People in ecosystems — autoregulación: A population is a set of individuals of the same species in a specific area. Growth is conditioned by the availability of environmental resources and by other stocks in the community. All biotic and abiotic factors that limit the growth of a population are called environmental resistance.

Growth Curves

Growth curves. Exponential growth occurs under special conditions and cannot be sustained for long in nature because it reaches a point where resources are exhausted and mass mortality of individuals occurs. In natural conditions a population begins to grow exponentially until, at a point, environmental resistance slows the growth.
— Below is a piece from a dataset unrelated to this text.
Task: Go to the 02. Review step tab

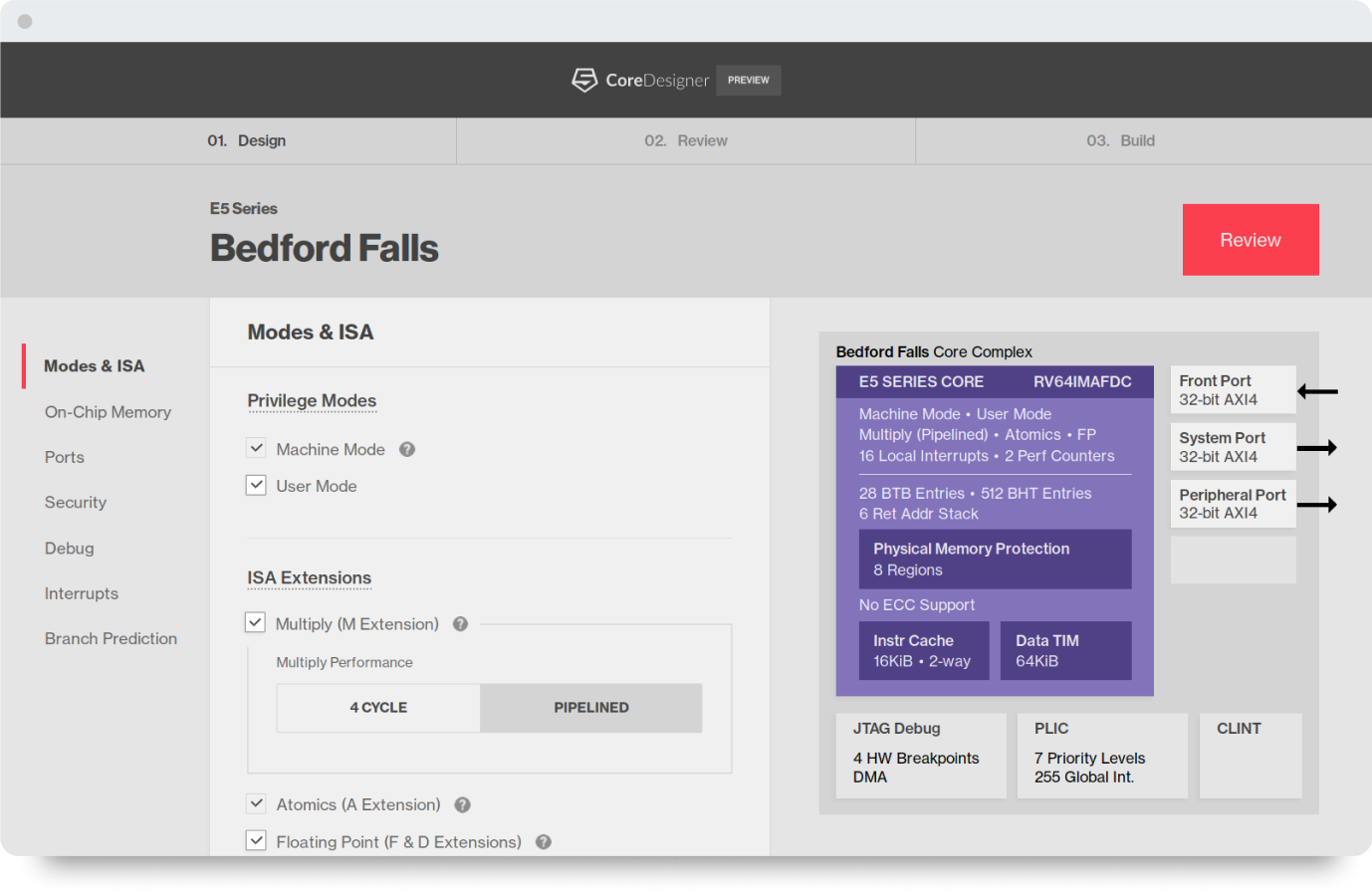Action: [x=686, y=140]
The value around which the number of individuals in a population stabilizes is called the ecosystem carrying capacity (K). Size indicates the maximum of a population that can be maintained more or less stably without causing degradation of the environment. Around K populations suffer fluctuations and growth becomes steady and is in equilibrium.

Reproduction: r and K Strategies

Reproducción (r strategies) are opportunistic or pioneer species living in unstable ecosystems or in the early stages of development. They have short lifespans and a high reproduction rate — examples include bacteria, algae and mosses.

K strategies describe specialist species living in stable environments. Individuals are long-lived with lower reproductive rates — examples include many large mammals and some birds.

Chemical Control: Pesticides

Chemical control: pesticides, insecticides, herbicides.

Benefits of Pesticides

  1. Improve crop yields.
  2. Allow the control of certain pests.

Problems with Pesticides

  1. Development of resistance: Over time pests can develop resistance to products; they cease to be effective and the pest becomes more difficult to eliminate.
  2. Contamination: Many of these substances pollute the environment — they can disperse through the air or deposit in the soil.
  3. High persistence: Many pesticides are difficult to degrade and persist in the environment.
  4. Non-selectivity: Some pesticides, besides eliminating the target pest, also eliminate beneficial flora and fauna in the ecosystem.
  5. Bioaccumulation: When entering food chains, some pesticides cannot be degraded and accumulate in the tissues of living organisms.

Biological Control

Biological control: involves using living organisms as specific predators or parasites to control the population of pest species.

Natural Resources and Regeneration

Natural resources: A resource is considered a natural asset that can be exploited and whose extraction is economically viable and available. Classification depends on how long it takes to regenerate the resource:

  • Renewable: regenerate in less than 100 years.
  • Nonrenewable: require more than 100 years to regenerate.

Threats to Biodiversity

Dangers to biodiversity from human activities:

  1. Overexploitation: when plants or animals are collected at a faster rate than they can regenerate — for example, abusive fishing.
  2. Habitat destruction: contamination, indiscriminate felling, conversion to cropland or urban development, mining and public works, and industrial processes destroy habitats.
  3. Introduction of invasive species: artificially introduced species can displace native populations.